Chinese or Japanese

@juillet

English isn’t the best example of a language with a really great phonetic alphabet. Languages with recent spelling reforms such as Spanish or Russian would be much better picks. Regardless even seeing “enough” gives a person a good idea of where to go: e is either eh or ee; n is always pronounced n; o is either o or a; it’s just the gh that gives real trouble. That is still a lot better than seeing a symbol and having no idea where to start.

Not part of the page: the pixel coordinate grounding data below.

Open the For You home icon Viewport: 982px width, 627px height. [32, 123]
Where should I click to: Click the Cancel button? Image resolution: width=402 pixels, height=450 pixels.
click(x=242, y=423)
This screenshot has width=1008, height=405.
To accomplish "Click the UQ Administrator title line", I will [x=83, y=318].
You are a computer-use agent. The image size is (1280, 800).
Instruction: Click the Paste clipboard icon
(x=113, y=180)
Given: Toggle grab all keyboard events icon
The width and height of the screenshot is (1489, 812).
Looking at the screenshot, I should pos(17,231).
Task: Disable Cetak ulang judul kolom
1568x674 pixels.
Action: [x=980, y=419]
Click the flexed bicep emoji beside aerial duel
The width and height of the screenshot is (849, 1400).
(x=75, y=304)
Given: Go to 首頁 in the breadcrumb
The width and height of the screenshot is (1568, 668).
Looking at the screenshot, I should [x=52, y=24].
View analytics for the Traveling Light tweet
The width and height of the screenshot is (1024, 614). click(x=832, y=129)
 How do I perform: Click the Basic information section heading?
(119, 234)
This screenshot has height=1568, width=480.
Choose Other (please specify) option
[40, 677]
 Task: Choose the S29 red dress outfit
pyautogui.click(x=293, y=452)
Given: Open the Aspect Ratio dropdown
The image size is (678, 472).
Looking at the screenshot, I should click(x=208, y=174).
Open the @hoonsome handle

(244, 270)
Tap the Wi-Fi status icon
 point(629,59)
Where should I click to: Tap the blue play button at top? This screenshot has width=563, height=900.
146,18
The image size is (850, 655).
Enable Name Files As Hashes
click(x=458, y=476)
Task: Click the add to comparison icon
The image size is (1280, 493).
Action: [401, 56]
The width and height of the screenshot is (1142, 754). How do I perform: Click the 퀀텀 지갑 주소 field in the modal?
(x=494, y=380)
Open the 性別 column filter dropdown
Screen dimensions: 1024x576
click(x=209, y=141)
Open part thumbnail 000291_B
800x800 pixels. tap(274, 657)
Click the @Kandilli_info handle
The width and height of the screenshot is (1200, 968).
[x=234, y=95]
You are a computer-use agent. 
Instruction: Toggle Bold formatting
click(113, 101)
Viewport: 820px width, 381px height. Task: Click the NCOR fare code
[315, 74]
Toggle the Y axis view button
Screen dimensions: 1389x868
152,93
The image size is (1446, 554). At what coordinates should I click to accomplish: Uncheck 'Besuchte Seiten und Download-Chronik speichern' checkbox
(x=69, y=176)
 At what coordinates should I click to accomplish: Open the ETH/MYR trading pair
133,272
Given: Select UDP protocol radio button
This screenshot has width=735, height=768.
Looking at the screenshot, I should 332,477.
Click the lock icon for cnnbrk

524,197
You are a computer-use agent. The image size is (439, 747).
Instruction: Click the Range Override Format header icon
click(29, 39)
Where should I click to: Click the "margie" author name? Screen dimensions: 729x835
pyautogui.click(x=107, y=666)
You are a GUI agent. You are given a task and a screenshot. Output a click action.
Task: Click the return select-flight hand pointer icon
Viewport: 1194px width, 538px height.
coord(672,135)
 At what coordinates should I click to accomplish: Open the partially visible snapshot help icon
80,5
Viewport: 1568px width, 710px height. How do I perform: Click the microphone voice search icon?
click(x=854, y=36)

Plurals are a very weak form of noun declinations and very easy to learn. True noun declination based on the position in the sentence only exists in a few personal pronouns and is all but dead elsewhere. In fact this issue causes plenty of native English speakers grief in learning who v whom, a dying pronoun declination.

@juillet
@‌sweetlacecharm
Even if you know Vietnamese, you would still find learning any language with an alphabet easier to read and write than Chinese.

With that said, if you know Japanese or Vietnamese then I would say there is enough shared similarity through loan words , tonal language (Vietnamese) or writing system (Japanese) where learning Chinese actually makes sense. I don’t believe that is a the case for the Spanish speaker OP.

Most people do not go around trying to learn various languages and ranking their difficulty. So of course a lot of people will say English is hard because it is not their native language. Even when learning that person’s own language is objectively much more difficult.